- [TASK DESCRIPTION]:
Transcribe the whole listing below. Pictures do not go in the copy.

- [SUPPLIED DATA]:
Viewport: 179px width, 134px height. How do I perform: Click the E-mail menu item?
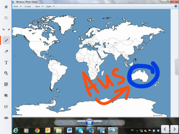(28, 6)
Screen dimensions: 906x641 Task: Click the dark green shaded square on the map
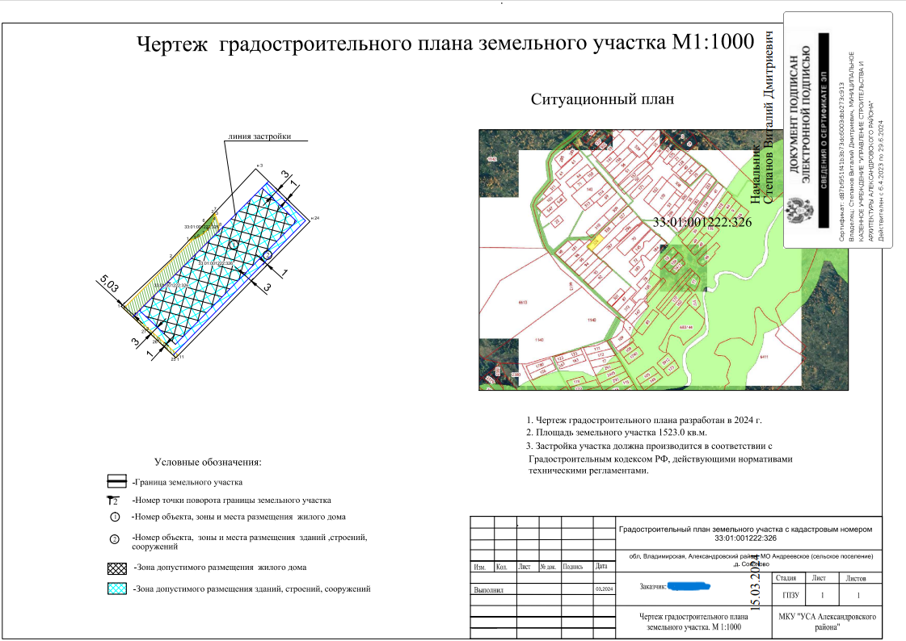[x=684, y=266]
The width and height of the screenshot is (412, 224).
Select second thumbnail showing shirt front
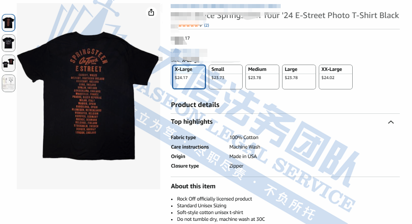(9, 43)
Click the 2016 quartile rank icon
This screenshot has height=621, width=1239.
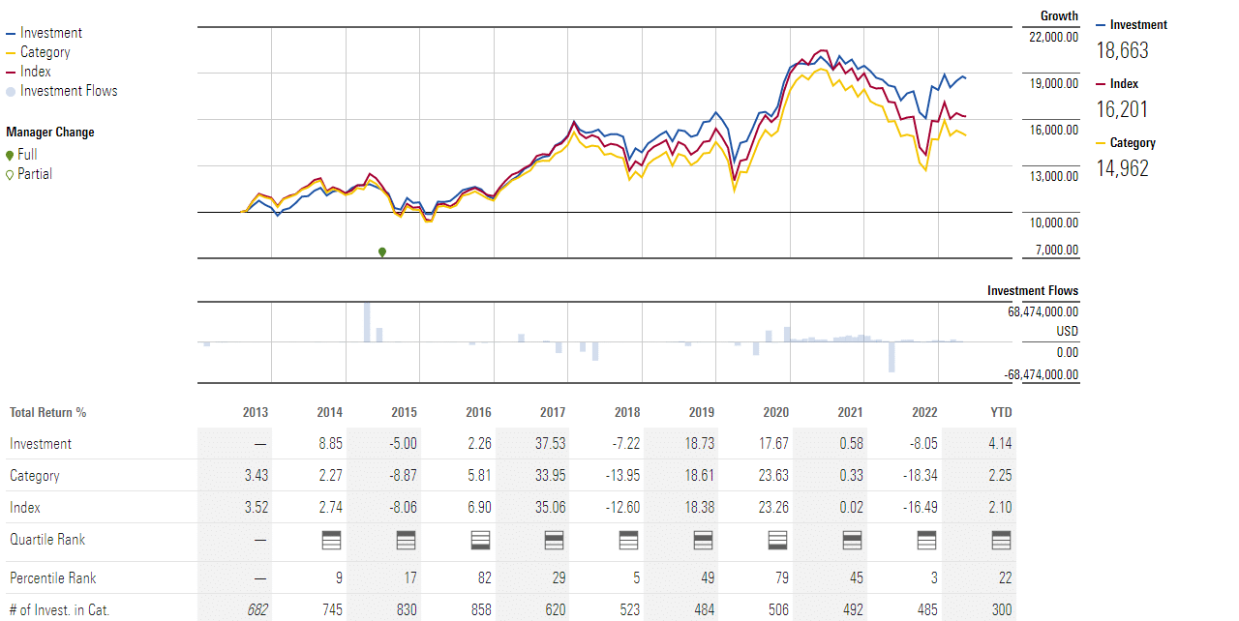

- [EXPECTED ANSWER]:
Viewport: 179px width, 134px height. How do I perform: Click the E-mail menu item?
(28, 6)
Screen dimensions: 906x641 Task: Click the dark green shaded square on the map
[x=684, y=266]
The width and height of the screenshot is (412, 224).
Select second thumbnail showing shirt front
(9, 43)
Click the 2016 quartile rank icon
This screenshot has height=621, width=1239.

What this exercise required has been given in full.